Instructions for the task →
The answer should consist solely of the lines from the first one below through the line containing "This screenshot has width=509, height=613.", copied exactly.

(Stored items from a collection)
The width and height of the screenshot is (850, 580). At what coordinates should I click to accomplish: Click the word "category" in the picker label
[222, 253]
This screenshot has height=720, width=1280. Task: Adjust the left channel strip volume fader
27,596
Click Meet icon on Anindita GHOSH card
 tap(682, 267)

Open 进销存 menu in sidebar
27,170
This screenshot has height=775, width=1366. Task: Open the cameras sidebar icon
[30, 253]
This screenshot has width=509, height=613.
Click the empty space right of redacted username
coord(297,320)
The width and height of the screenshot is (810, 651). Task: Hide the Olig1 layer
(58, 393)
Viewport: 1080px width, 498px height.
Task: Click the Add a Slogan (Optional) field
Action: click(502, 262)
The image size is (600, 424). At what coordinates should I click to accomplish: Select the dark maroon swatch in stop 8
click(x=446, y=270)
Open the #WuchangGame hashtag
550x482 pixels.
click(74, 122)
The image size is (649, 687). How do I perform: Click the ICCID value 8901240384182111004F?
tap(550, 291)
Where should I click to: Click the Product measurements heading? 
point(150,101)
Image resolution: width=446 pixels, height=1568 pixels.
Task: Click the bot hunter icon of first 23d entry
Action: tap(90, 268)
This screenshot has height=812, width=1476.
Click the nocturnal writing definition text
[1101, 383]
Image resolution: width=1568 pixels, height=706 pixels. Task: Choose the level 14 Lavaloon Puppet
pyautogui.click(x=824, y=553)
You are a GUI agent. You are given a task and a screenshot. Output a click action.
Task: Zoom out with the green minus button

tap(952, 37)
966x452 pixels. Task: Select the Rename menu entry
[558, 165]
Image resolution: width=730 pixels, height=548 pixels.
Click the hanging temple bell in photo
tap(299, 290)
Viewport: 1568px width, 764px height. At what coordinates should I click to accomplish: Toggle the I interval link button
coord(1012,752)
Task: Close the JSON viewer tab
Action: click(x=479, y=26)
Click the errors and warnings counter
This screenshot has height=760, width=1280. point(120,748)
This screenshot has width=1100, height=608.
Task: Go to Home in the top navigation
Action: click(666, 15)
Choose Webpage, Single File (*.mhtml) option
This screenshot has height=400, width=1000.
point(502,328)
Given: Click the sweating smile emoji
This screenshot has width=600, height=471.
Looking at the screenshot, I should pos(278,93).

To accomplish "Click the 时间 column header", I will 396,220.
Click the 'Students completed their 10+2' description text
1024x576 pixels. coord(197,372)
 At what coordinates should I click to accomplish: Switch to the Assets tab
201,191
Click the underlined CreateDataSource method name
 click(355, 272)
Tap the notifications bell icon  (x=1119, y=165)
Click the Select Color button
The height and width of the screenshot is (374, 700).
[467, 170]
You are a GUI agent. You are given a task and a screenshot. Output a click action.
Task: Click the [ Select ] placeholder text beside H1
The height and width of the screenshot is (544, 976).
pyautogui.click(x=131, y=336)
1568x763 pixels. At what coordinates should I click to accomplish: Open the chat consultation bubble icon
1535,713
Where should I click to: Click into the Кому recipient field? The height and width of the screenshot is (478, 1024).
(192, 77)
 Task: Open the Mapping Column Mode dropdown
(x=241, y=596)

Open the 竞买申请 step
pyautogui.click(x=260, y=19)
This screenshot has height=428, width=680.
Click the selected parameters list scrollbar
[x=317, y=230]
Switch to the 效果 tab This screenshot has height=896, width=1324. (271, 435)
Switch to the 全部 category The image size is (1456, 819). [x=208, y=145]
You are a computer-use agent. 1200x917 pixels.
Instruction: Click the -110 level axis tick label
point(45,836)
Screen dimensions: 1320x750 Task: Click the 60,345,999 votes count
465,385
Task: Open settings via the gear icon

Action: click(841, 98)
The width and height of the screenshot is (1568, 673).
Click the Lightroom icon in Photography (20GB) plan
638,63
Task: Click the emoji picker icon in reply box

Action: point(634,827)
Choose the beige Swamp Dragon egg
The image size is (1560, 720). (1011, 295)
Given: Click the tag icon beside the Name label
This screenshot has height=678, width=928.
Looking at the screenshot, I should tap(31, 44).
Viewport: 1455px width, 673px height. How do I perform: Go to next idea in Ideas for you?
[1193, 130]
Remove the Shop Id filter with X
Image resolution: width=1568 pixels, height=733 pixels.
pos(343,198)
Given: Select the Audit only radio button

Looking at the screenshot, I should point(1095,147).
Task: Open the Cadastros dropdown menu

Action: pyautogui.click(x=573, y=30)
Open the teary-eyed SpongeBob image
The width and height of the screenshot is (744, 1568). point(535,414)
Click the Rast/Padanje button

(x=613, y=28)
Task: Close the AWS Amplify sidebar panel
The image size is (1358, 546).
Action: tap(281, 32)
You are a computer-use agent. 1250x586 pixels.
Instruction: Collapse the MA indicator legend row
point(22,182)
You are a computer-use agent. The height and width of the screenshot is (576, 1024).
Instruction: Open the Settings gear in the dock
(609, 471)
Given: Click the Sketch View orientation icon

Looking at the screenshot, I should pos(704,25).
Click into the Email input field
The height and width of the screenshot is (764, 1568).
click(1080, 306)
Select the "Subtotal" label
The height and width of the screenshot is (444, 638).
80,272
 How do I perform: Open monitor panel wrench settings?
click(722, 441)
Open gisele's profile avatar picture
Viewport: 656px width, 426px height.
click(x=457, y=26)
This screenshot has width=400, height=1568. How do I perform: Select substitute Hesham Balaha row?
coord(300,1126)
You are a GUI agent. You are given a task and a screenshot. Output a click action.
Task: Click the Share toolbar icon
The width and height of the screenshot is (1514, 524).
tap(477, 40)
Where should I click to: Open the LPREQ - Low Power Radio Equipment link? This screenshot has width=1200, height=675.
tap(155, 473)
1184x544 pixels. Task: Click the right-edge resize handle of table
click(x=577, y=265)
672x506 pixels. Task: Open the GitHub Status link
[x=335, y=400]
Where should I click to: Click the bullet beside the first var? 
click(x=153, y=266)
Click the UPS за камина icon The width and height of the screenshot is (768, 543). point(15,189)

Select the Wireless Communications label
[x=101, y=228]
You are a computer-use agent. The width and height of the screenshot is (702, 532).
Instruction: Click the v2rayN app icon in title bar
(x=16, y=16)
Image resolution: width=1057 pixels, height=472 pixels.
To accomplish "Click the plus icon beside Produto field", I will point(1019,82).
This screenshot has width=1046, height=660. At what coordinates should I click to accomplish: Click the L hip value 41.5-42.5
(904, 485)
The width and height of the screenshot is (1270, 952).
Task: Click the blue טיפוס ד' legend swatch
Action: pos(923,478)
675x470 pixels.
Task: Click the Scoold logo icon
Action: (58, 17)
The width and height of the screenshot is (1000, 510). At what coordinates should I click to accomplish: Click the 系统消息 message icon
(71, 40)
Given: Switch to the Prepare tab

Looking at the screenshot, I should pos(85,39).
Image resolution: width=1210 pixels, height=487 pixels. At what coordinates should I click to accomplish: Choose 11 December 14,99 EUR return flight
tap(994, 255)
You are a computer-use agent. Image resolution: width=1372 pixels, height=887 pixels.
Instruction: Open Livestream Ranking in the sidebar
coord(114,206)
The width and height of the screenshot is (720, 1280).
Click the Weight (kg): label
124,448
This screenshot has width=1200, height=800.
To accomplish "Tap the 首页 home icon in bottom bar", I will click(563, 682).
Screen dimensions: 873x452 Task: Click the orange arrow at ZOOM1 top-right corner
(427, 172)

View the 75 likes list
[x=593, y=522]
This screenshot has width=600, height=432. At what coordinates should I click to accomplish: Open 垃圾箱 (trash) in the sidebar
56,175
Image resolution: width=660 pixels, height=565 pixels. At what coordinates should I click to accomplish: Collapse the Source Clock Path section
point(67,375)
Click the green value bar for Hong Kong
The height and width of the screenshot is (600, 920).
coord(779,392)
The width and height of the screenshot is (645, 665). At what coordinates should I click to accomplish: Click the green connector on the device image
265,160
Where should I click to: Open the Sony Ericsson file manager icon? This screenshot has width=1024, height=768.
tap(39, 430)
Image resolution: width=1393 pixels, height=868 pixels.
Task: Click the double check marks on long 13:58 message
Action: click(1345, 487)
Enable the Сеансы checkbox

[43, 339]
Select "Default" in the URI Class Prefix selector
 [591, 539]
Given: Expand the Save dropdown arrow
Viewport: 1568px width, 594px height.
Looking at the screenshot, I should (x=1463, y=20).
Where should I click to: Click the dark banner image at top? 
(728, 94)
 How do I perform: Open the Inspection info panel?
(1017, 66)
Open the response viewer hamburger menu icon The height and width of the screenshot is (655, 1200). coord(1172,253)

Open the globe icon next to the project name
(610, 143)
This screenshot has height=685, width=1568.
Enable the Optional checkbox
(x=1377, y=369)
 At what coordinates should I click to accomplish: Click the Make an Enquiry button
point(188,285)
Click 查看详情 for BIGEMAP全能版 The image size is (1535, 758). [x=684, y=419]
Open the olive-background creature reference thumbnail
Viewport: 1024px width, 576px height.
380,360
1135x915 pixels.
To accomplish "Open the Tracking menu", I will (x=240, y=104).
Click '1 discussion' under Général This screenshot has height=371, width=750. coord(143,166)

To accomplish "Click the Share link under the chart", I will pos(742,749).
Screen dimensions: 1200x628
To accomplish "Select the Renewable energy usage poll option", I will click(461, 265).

Answer to the problem →
The width and height of the screenshot is (850, 580). At what coordinates should I click to accomplish: Click the word "category" in the picker label
[222, 253]
This screenshot has height=720, width=1280. Task: Adjust the left channel strip volume fader
27,596
Click Meet icon on Anindita GHOSH card
 tap(682, 267)

Open 进销存 menu in sidebar
27,170
This screenshot has height=775, width=1366. Task: Open the cameras sidebar icon
[30, 253]
This screenshot has width=509, height=613.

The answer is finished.